BEGIN Given text
Father Noel Reynolds was a hugely charismatic figure those days in the then greenfield parish of Kilmore West in early 1970s Dublin. He was dynamic, energetic, charming, outgoing - just the right sort of man to build up a new parish.

He had responsibility for the children's Mass and children's activities generally. He was so popular with the children some parents referred to him as "the pied piper".

He got to know Martha and Mary's family through their father's collection work on Sundays at the school hall, then used for Mass until the new church was built. The priest would visit their home and was made feel so welcome he used take off his shoes and put his feet up.

Even when their father came in from work he would defer his place of comfort to the priest.

The family gave him a key to their house, which they would vacate some Sundays so he could have a bit of peace away from the demands of parish life which was fairly continuous at the digs he had in another house nearby. They felt privileged to have such a friendship with the popular young priest.
END Given text
BEGIN Record set
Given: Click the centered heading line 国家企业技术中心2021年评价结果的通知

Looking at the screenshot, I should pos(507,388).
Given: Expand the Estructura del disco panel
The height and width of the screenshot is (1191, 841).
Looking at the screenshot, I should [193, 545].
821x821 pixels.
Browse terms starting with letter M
END Record set
BEGIN Record set
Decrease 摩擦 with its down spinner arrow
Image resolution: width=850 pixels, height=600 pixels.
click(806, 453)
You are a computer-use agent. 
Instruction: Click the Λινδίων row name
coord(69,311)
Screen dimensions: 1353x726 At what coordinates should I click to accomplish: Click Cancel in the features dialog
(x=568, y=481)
END Record set
### Work instruction
Can you transcribe the passage about Father Noel Reynolds word for word, starting at the words "The family gave" and ending after "popular young priest."? These rows are separate material and have no connection to the passage about Father Noel Reynolds.

### Answer for the task
The family gave him a key to their house, which they would vacate some Sundays so he could have a bit of peace away from the demands of parish life which was fairly continuous at the digs he had in another house nearby. They felt privileged to have such a friendship with the popular young priest.